On Behalf of | Jun 19, 2014 | Uncategorized

Florida law requires that valid wills be in written form. Orally telling another person how one wants to legally divide one’s estate will is generally not enforceable in court. Nevertheless, Floridians need to understand that merely writing the will may not be enough either. The document must meet certain legal standards, and, sometimes, a directive in the will may be found to be invalid, even if the will is otherwise properly executed.

The main case in this line of Florida law is a 1994 case called “Estate of Corbin.” In this case, a will devised an estate to an individual with the caveat that the individual distribute the assets as she had been told to do by the testator, prior to the testator’s death. The court found that such a bequest actually created an “oral will” that was invalid under the law.

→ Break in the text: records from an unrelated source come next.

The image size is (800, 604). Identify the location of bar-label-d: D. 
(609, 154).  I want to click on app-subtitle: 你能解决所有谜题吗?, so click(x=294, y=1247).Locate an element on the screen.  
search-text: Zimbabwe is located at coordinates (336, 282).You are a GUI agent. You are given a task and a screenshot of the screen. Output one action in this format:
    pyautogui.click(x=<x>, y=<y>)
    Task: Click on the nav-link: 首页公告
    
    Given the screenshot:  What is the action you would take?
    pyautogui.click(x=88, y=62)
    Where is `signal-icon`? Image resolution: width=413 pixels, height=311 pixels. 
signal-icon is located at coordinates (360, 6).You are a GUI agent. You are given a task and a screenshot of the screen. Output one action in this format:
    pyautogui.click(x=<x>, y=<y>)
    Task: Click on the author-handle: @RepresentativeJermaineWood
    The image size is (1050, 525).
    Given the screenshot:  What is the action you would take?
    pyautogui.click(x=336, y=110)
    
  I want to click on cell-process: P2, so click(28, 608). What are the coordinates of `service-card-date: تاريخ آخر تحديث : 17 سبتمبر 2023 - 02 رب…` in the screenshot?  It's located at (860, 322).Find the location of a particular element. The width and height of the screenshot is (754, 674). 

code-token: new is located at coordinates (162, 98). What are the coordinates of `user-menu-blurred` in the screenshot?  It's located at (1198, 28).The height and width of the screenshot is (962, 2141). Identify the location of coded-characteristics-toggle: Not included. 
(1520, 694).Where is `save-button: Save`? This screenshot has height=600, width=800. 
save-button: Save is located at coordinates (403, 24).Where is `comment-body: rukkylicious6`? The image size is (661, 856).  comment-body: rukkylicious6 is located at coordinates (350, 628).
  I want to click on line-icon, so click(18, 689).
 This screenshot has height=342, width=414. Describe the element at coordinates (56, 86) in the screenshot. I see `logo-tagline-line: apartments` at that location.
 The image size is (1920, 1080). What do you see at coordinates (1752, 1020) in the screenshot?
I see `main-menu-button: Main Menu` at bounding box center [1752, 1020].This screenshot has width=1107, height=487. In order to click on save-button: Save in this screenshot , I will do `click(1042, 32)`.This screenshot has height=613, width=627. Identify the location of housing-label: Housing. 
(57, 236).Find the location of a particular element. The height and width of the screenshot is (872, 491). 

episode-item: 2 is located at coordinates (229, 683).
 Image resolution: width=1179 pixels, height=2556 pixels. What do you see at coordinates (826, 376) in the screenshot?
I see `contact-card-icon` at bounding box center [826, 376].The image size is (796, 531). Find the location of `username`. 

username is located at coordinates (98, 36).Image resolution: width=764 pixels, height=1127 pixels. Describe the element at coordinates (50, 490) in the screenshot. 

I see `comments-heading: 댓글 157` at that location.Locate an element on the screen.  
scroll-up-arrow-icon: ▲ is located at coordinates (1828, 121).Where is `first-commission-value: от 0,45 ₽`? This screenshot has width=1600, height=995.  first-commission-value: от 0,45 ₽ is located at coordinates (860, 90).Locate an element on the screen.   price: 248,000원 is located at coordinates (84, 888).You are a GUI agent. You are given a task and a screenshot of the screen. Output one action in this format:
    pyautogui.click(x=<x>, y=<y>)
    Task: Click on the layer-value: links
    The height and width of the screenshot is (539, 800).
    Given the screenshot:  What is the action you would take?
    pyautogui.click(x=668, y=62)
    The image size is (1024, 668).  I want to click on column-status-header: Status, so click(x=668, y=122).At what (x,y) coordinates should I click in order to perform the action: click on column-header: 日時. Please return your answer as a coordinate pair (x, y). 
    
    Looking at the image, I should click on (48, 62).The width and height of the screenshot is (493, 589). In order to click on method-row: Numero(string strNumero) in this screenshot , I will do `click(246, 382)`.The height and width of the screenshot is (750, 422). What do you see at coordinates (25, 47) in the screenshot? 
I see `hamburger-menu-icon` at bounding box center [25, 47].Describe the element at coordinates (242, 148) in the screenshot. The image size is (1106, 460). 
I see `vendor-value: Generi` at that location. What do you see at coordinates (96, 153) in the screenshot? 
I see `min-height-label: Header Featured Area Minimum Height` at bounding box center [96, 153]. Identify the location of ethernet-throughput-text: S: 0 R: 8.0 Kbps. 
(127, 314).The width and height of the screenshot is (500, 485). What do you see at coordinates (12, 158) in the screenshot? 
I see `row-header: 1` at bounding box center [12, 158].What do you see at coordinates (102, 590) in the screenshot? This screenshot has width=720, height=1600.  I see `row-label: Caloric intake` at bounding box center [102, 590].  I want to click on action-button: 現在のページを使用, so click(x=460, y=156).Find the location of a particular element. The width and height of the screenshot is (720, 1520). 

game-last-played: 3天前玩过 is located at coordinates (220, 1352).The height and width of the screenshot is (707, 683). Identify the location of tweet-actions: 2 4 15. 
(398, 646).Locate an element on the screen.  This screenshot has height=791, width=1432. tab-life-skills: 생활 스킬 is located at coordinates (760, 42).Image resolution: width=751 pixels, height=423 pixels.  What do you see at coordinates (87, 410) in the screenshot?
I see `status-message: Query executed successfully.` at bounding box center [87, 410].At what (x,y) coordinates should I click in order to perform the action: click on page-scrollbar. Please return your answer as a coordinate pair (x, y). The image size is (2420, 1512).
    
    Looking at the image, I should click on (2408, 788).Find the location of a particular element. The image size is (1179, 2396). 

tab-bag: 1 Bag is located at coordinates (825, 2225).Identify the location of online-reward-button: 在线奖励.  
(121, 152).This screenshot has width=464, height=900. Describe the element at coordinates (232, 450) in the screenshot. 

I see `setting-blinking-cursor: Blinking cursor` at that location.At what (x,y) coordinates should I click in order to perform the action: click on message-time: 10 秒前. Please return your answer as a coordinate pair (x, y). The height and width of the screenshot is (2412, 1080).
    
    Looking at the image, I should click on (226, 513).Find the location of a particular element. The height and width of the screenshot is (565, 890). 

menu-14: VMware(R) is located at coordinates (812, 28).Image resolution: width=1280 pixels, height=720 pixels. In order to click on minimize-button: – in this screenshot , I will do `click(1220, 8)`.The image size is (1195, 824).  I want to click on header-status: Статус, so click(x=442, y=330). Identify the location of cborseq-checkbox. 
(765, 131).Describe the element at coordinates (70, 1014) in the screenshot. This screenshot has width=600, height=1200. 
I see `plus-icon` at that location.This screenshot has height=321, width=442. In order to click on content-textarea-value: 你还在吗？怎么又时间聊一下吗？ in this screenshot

More recent cases have, however, indicated that giving a person authority to distribute assets as that person sees fit does not create an invalid oral will. Basically, as long as the person to whom the bequest is made has the discretion of any further distribution, and is not restricted by oral instructions outside the scope of the will document itself, the will is usually valid. It is important to note though, probate courts decide based upon what a testator actually wrote, not some implied meaning, and will look only to the “four corners” of the document itself to determine what that is.

The best way to ensure that one’s estate plan is carried out as one wishes it to be is to make specific bequests within the will document itself. Having competent legal advice on what is and is not acceptable in one’s own specific situation may be the most important factor in determining whether the probate process is an efficient easy one, or one marred by uncertainty and conflict between loved ones.